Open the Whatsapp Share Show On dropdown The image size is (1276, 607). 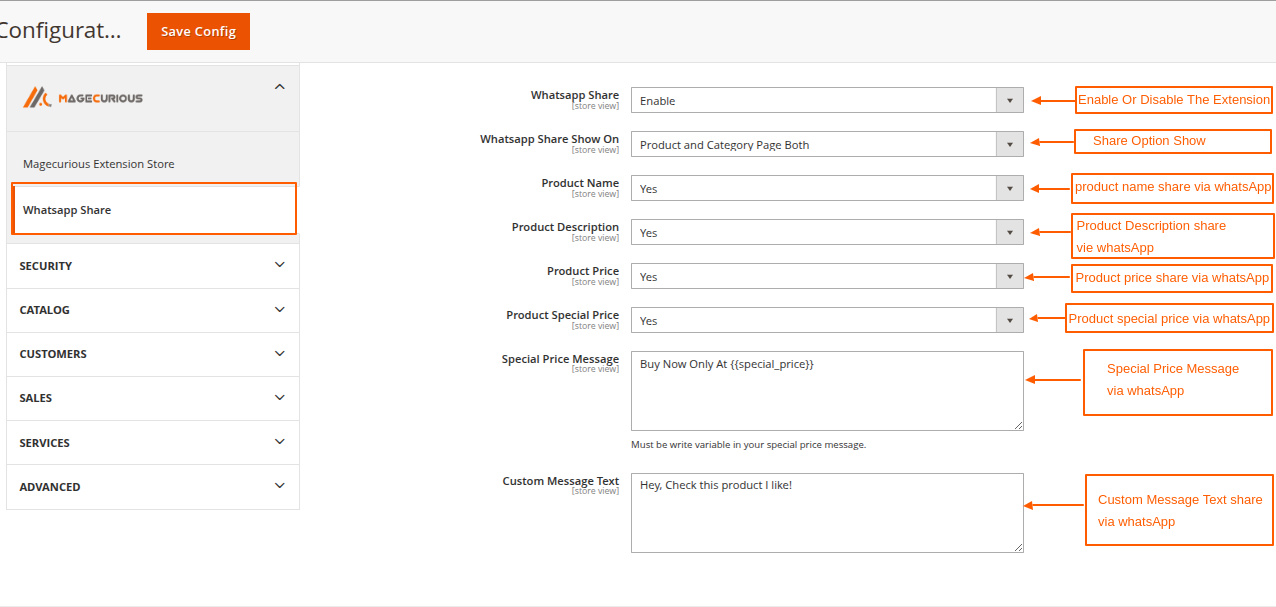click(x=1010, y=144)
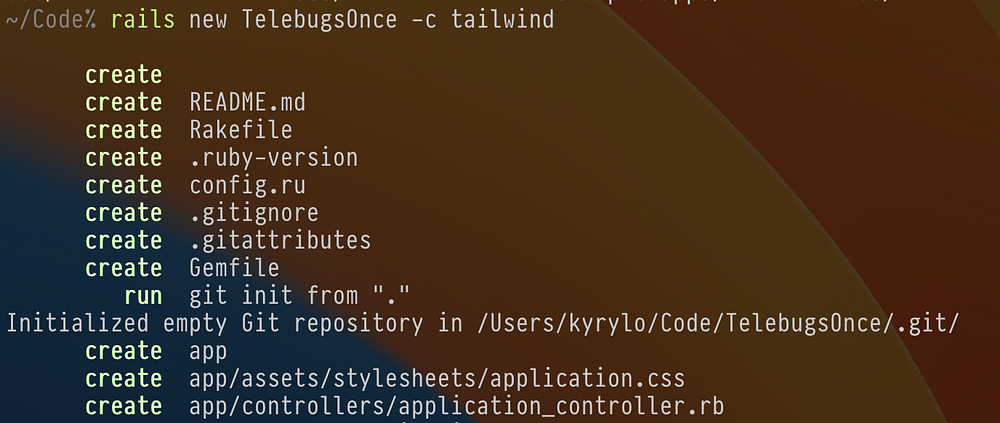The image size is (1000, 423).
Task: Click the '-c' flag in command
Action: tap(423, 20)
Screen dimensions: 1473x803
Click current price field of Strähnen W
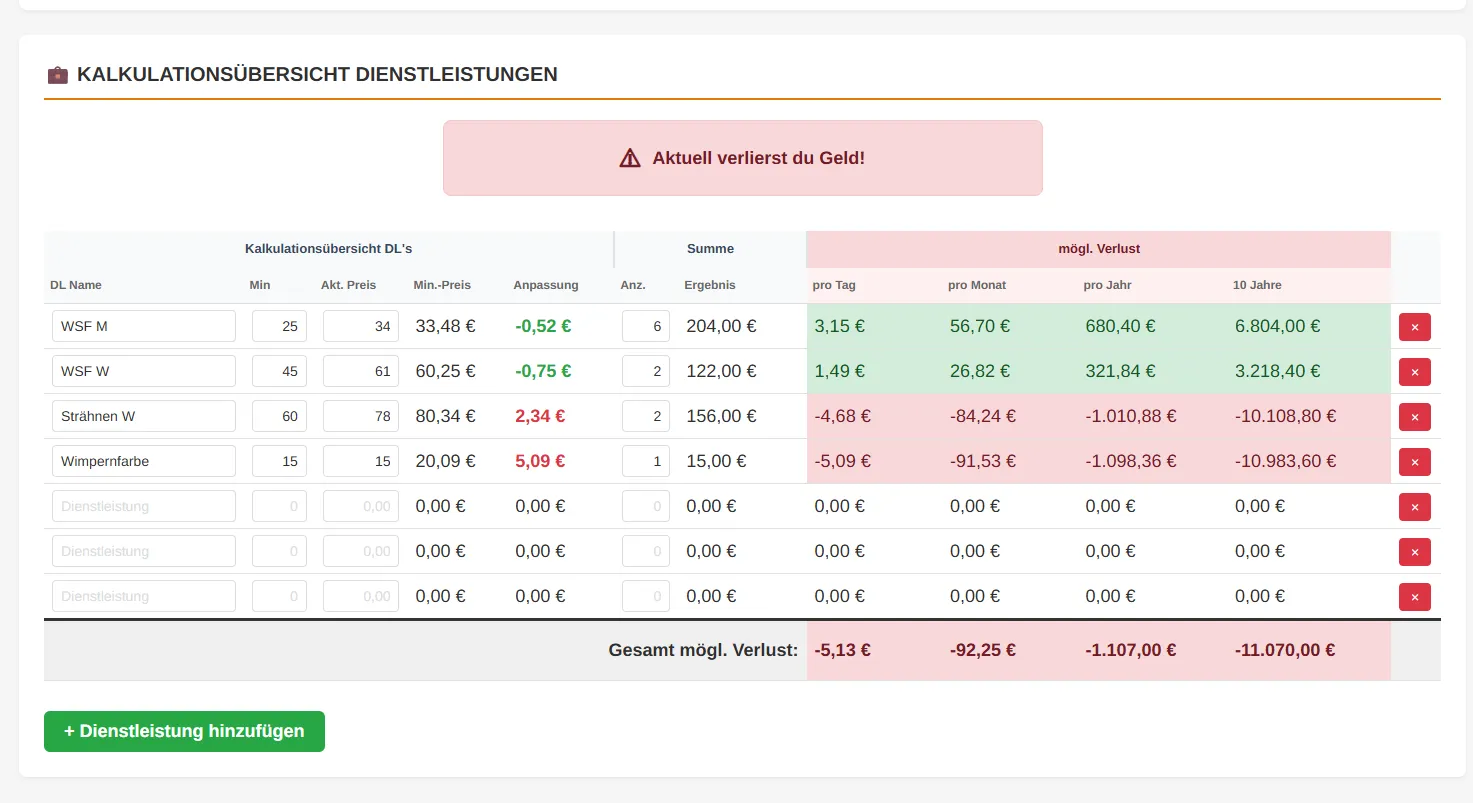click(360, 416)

------------------------------------------------

> EXERCISE PROMPT
Everything from the line with "Screen dimensions: 1473x803" through the last line of the listing above is to be copied exactly, both ends included, except the pictures.

> ANSWER SPACE
Screen dimensions: 1473x803
Click current price field of Strähnen W
click(360, 416)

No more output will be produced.